**EXTRACTED INFORMATION**

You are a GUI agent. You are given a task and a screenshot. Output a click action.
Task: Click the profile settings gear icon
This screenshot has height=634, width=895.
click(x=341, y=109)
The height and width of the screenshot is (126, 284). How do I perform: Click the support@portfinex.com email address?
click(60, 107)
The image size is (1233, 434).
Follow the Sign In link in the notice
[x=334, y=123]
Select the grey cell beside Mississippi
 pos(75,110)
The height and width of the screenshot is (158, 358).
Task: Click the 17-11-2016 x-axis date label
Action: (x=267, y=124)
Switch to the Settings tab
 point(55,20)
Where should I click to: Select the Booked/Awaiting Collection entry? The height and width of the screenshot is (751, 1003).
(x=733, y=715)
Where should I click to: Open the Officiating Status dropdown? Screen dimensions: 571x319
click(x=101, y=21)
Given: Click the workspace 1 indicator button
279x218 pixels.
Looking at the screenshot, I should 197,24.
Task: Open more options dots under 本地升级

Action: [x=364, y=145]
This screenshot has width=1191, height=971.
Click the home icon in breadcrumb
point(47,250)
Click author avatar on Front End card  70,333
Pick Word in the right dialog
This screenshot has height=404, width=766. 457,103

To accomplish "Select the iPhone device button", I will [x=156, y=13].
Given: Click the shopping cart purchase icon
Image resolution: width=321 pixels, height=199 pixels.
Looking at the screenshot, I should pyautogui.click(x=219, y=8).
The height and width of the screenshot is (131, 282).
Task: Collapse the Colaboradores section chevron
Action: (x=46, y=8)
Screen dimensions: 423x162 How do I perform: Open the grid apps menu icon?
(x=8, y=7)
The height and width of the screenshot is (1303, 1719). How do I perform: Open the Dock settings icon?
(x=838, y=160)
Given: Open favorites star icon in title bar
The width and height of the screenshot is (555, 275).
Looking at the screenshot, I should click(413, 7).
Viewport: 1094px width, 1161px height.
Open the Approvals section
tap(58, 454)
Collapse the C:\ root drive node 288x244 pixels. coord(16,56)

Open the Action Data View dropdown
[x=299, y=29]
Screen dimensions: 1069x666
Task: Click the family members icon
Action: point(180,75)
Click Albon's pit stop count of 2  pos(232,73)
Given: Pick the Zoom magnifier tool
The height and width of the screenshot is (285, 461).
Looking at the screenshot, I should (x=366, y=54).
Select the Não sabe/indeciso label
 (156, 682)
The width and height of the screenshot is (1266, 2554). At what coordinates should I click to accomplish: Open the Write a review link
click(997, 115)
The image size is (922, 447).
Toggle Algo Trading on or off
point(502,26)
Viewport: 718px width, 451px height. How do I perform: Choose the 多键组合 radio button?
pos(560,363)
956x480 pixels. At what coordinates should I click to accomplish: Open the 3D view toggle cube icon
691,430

**EXERCISE REQUIREMENTS**
Write each record above out again exactly as it reads.

**PROBLEM SOLUTION**
You are a GUI agent. You are given a task and a screenshot. Output a click action.
Task: Click the profile settings gear icon
This screenshot has height=634, width=895.
click(x=341, y=109)
The height and width of the screenshot is (126, 284). How do I perform: Click the support@portfinex.com email address?
click(60, 107)
The image size is (1233, 434).
Follow the Sign In link in the notice
[x=334, y=123]
Select the grey cell beside Mississippi
 pos(75,110)
The height and width of the screenshot is (158, 358).
Task: Click the 17-11-2016 x-axis date label
Action: (x=267, y=124)
Switch to the Settings tab
 point(55,20)
Where should I click to: Select the Booked/Awaiting Collection entry? The height and width of the screenshot is (751, 1003).
(x=733, y=715)
Where should I click to: Open the Officiating Status dropdown? Screen dimensions: 571x319
click(x=101, y=21)
Given: Click the workspace 1 indicator button
279x218 pixels.
Looking at the screenshot, I should 197,24.
Task: Open more options dots under 本地升级

Action: [x=364, y=145]
This screenshot has width=1191, height=971.
Click the home icon in breadcrumb
point(47,250)
Click author avatar on Front End card  70,333
Pick Word in the right dialog
This screenshot has height=404, width=766. 457,103

To accomplish "Select the iPhone device button", I will [x=156, y=13].
Given: Click the shopping cart purchase icon
Image resolution: width=321 pixels, height=199 pixels.
Looking at the screenshot, I should pyautogui.click(x=219, y=8).
The height and width of the screenshot is (131, 282).
Task: Collapse the Colaboradores section chevron
Action: (x=46, y=8)
Screen dimensions: 423x162 How do I perform: Open the grid apps menu icon?
(x=8, y=7)
The height and width of the screenshot is (1303, 1719). How do I perform: Open the Dock settings icon?
(x=838, y=160)
Given: Open favorites star icon in title bar
The width and height of the screenshot is (555, 275).
Looking at the screenshot, I should click(413, 7).
Viewport: 1094px width, 1161px height.
Open the Approvals section
tap(58, 454)
Collapse the C:\ root drive node 288x244 pixels. coord(16,56)

Open the Action Data View dropdown
[x=299, y=29]
Screen dimensions: 1069x666
Task: Click the family members icon
Action: point(180,75)
Click Albon's pit stop count of 2  pos(232,73)
Given: Pick the Zoom magnifier tool
The height and width of the screenshot is (285, 461).
Looking at the screenshot, I should (x=366, y=54).
Select the Não sabe/indeciso label
 (156, 682)
The width and height of the screenshot is (1266, 2554). At what coordinates should I click to accomplish: Open the Write a review link
click(997, 115)
The image size is (922, 447).
Toggle Algo Trading on or off
point(502,26)
Viewport: 718px width, 451px height. How do I perform: Choose the 多键组合 radio button?
pos(560,363)
956x480 pixels. At what coordinates should I click to accomplish: Open the 3D view toggle cube icon
691,430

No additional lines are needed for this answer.